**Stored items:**
■ ■ ■ ■ ■
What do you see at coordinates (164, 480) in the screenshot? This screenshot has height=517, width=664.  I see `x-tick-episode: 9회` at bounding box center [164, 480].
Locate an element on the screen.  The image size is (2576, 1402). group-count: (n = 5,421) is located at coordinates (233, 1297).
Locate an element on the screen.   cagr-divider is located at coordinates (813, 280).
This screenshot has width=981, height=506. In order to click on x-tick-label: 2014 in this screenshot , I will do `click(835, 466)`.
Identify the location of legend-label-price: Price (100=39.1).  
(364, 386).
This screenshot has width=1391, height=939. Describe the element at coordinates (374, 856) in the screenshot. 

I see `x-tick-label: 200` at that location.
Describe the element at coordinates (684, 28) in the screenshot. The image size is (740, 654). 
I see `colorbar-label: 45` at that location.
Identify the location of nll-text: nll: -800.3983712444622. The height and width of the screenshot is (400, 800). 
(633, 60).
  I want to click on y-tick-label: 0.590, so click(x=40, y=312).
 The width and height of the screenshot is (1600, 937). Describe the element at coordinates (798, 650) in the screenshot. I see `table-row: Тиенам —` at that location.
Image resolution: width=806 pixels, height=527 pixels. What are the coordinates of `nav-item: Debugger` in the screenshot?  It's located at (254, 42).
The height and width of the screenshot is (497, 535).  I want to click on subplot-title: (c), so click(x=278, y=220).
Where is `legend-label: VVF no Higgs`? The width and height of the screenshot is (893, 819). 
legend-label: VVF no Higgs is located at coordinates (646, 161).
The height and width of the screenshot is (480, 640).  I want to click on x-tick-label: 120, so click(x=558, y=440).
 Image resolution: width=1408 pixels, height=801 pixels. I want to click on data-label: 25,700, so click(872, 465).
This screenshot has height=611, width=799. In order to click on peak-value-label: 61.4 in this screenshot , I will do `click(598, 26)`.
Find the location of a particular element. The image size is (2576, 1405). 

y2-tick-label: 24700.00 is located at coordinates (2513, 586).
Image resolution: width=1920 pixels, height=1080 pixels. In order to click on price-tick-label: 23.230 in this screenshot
■ ■ ■ ■ ■
**Work instruction:**
Copy every line of the data above, unchanged.

**Expected output:**
What do you see at coordinates (164, 480) in the screenshot? This screenshot has height=517, width=664.  I see `x-tick-episode: 9회` at bounding box center [164, 480].
Locate an element on the screen.  The image size is (2576, 1402). group-count: (n = 5,421) is located at coordinates (233, 1297).
Locate an element on the screen.   cagr-divider is located at coordinates (813, 280).
This screenshot has width=981, height=506. In order to click on x-tick-label: 2014 in this screenshot , I will do `click(835, 466)`.
Identify the location of legend-label-price: Price (100=39.1).  
(364, 386).
This screenshot has width=1391, height=939. Describe the element at coordinates (374, 856) in the screenshot. 

I see `x-tick-label: 200` at that location.
Describe the element at coordinates (684, 28) in the screenshot. The image size is (740, 654). 
I see `colorbar-label: 45` at that location.
Identify the location of nll-text: nll: -800.3983712444622. The height and width of the screenshot is (400, 800). 
(633, 60).
  I want to click on y-tick-label: 0.590, so click(x=40, y=312).
 The width and height of the screenshot is (1600, 937). Describe the element at coordinates (798, 650) in the screenshot. I see `table-row: Тиенам —` at that location.
Image resolution: width=806 pixels, height=527 pixels. What are the coordinates of `nav-item: Debugger` in the screenshot?  It's located at (254, 42).
The height and width of the screenshot is (497, 535).  I want to click on subplot-title: (c), so click(x=278, y=220).
Where is `legend-label: VVF no Higgs`? The width and height of the screenshot is (893, 819). 
legend-label: VVF no Higgs is located at coordinates (646, 161).
The height and width of the screenshot is (480, 640).  I want to click on x-tick-label: 120, so click(x=558, y=440).
 Image resolution: width=1408 pixels, height=801 pixels. I want to click on data-label: 25,700, so click(872, 465).
This screenshot has height=611, width=799. In order to click on peak-value-label: 61.4 in this screenshot , I will do `click(598, 26)`.
Find the location of a particular element. The image size is (2576, 1405). 

y2-tick-label: 24700.00 is located at coordinates (2513, 586).
Image resolution: width=1920 pixels, height=1080 pixels. In order to click on price-tick-label: 23.230 in this screenshot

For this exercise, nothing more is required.